The body of NASA tasked with managing human spaceflight is being split into two distinct directorates, the agency’s chief announced on Tuesday, embarking on a major reorganization that past officials have tried and failed to execute for years. The move comes as private companies like SpaceX demonstrate leaner methods of putting people in space and as NASA pushes ahead with ambitious plans to build settlements on the surface of the Moon in the next decade.

The breakup of NASA’s human exploration wing, called Human Exploration and Operations Mission Directorate, will spawn two new bodies: first, the Exploration Systems Development Mission Directorate, which will manage NASA’s most ambitious development programs like the Artemis program that are still in formative and testing phases. The second will be the Space Operations Mission Directorate, which will handle more routine, operational programs like the International Space Station and the Commercial Crew Program. Agency officials say categorizing programs based on levels of development rather than areas of expertise will help refine NASA’s focus.

The organizational shakeup was a “strong” recommendation from President Biden’s transition team, Nelson told reporters during a press conference on the changes. One major advantage of the change involves NASA’s budgeting process, which is often fraught with complexity and frequently faces pushback from members of Congress who complain NASA doesn’t provide enough clarity on its exploration plans. With the broad human exploration program now split in two, complex and sometimes ambiguous programs won’t be as intermixed with NASA’s more routine programs. And the two bodies will have separate leaders rather than a single official whose workload has seen steep growth in recent years.

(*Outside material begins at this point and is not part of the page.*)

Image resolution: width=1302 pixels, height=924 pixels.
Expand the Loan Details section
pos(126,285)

NASA’s human exploration chief, Kathy Lueders, will now lead a new directorate focused on space operations.
(NASA/Bill Ingalls)

“Two heads are better than one,” Kathy Lueders, the current head of NASA’s Human Exploration and Operations Mission Directorate, said during a town hall in Washington, DC, with the agency’s workforce on Tuesday. Lueders, who previously led NASA’s Commercial Crew Program, will move from her post as human spaceflight chief to helm the Space Operations Mission Directorate. Jim Free, a former deputy associate administrator who held senior roles in NASA’s Orion capsule program, will lead the Exploration Systems Development Mission Directorate.

But not everyone in the space industry will be happy with the change. Lueders, seen by many as a champion for commercial space because of her experience leading the Commercial Crew Program during its formative years, won’t be as involved in the agency’s biggest development programs like Artemis anymore. Critics of the reorganization are also likely to see it as more red tape and a new burden of coordination between the two offices that will have to stay in touch on related space programs.

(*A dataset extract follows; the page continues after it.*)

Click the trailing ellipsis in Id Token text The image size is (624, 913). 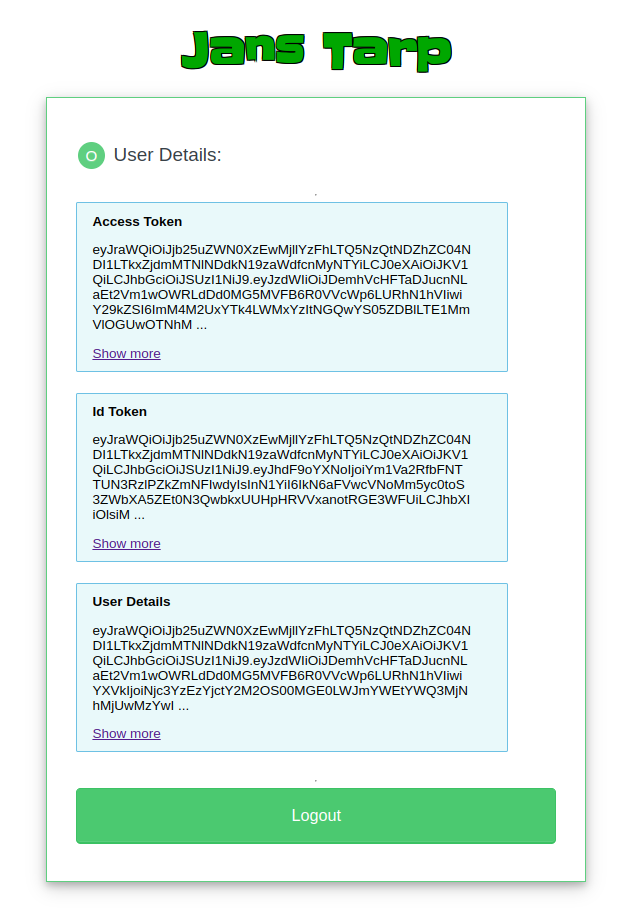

“We’re actually not adding a whole new layer of people,” NASA deputy administrator Pam Melroy told reporters after the town hall, addressing critiques of the move. “There are very few additional positions that will be required… the challenges that we have in coordinating across organizations is exactly the same as it is today.”

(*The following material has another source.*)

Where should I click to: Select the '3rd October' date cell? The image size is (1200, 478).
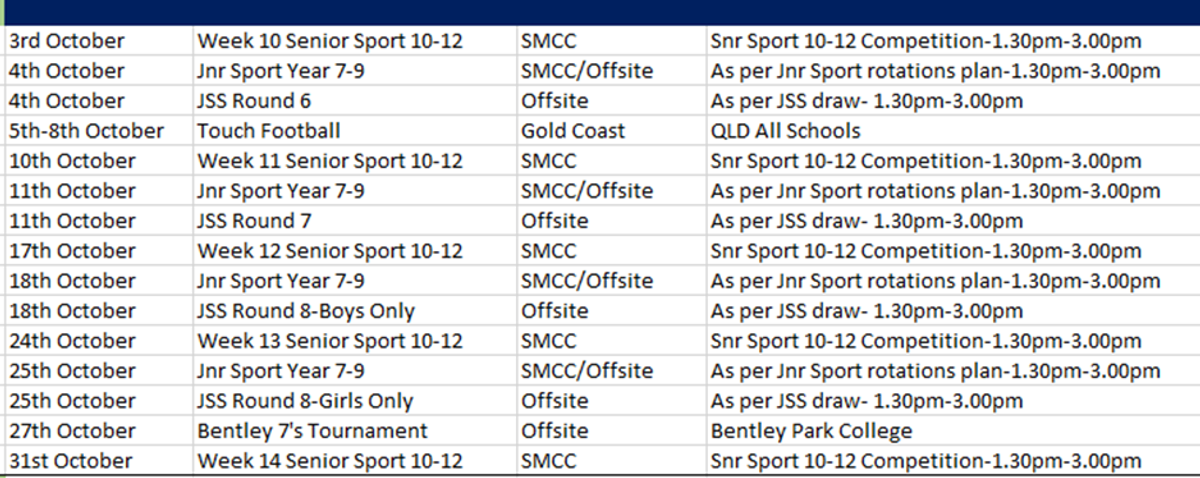pyautogui.click(x=66, y=41)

“Both of these people are extremely qualified,” Nelson told reporters. “It was obvious, it was common sense, that Kathy’s success should continue in the space operations mission directorate.” Employing a southern colloquialism, he added his decision to pick Lueders and Free for the roles “was as easy of a decision as falling off a log.”

Studies conducted by NASA’s senior leadership under the Trump administration, when Nelson’s predecessor Jim Bridenstine was leading NASA, recommended a similar idea: NASA should spin-off elements related to its ambitious Artemis program into a separate directorate with its own leadership, giving it the focus and resources it’d need to execute an ambitious timeline of putting astronauts on the Moon by 2024. That advice was shelved at the time, current and former officials say, partially because it subtracted resources from other directorates, which frustrated members of Congress.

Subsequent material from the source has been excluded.